The program takes the data file as a command line argument. Choice of k-means or c-means is made interactively, as well as r value and number of clusters (k). The chosen algorithm is run r times, and for each a solution is returned. The solution with the minimum within-cluster sum of squares (WCSS) value is chosen and displayed at the end. The other solutions are displayed in a plot for each iteration, when that iteration value is divisible by the ‘interval’ value (in order to decrease memory usage when the algorithms approach 100 iterations).
The following plots show the progress of the algorithm through different iterations. However, since these were all run with r = 10, they are not guaranteed to be from the same sequence (e.g. iteration 7 may not be contiguous with iteration 4 as they are from different r-runs).
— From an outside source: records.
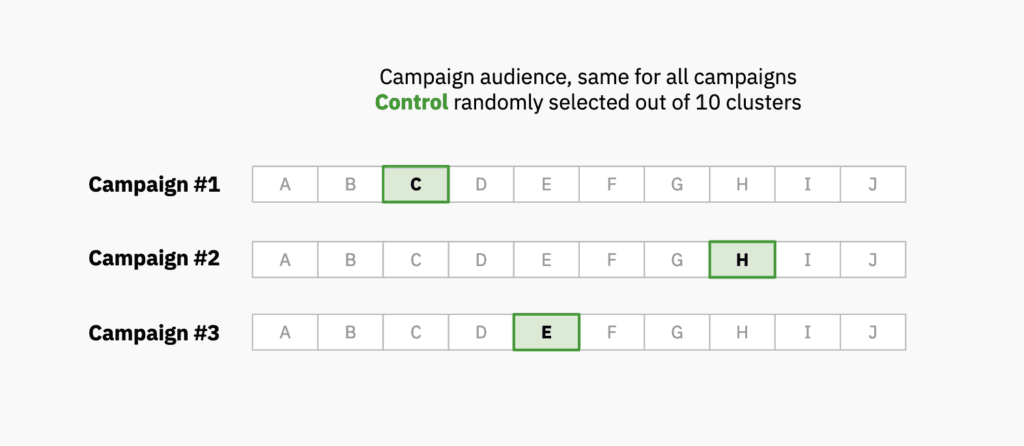The height and width of the screenshot is (446, 1024).
Task: Click the Campaign #3 label
Action: [154, 333]
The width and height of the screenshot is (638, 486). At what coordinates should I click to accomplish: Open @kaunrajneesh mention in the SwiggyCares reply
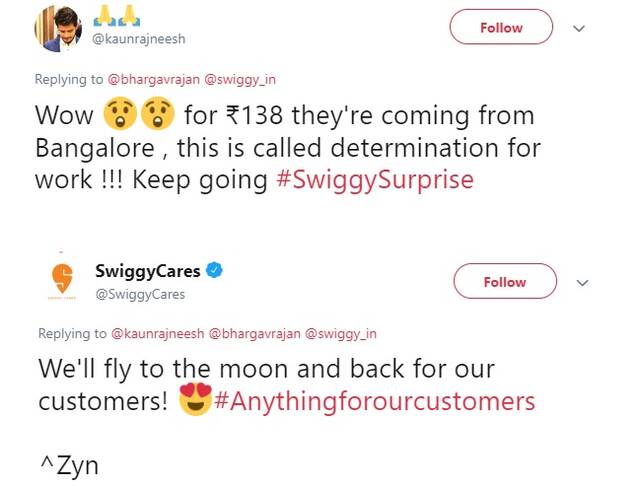click(157, 333)

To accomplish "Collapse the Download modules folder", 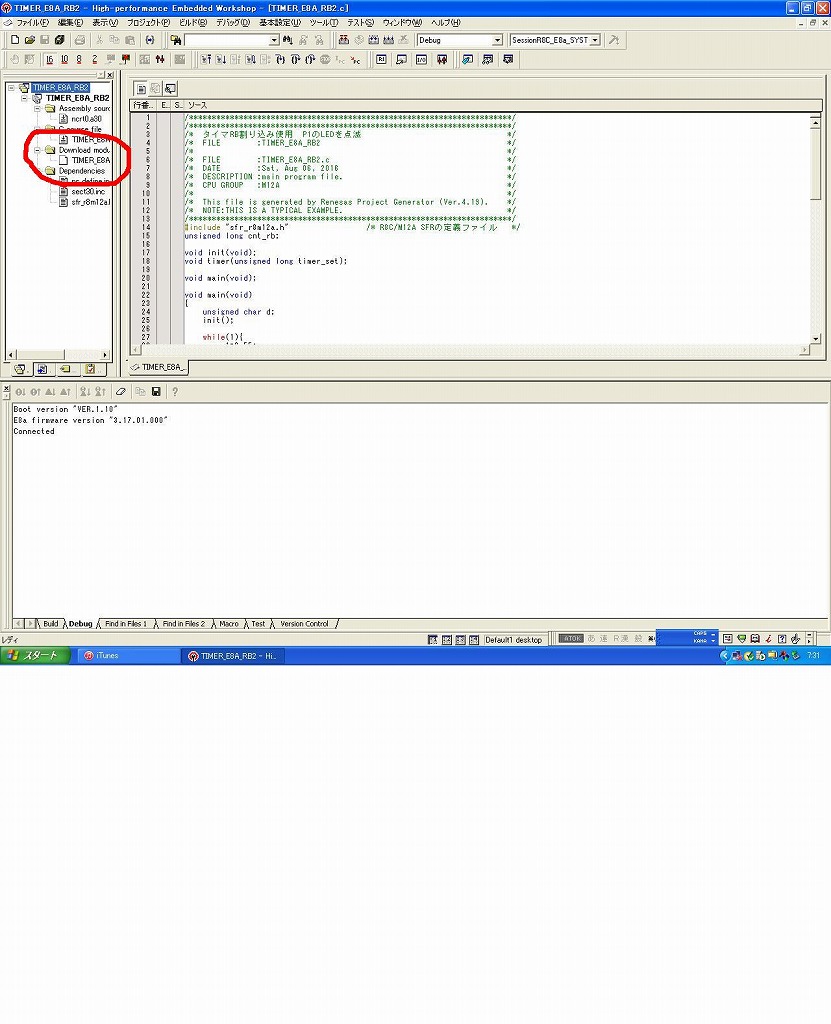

In any case, it shows the progress of the minimization of the WCSS over the iterations.
As shown in the plots, the number of clusters was inversely correlated with the best WCSS values, so that the largest number of clusters attempted, 7, had the best WCSS value at ~550.
As shown in the plots, the number of clusters was inversely correlated with the best WCSS values, so that the largest number of clusters attempted, 7, had the best WCSS value at ~640. Interestingly, the fuzzy c-means algorithm had consistently higher/worse WCSS values for the same number of clusters compared to the k-means algorithm.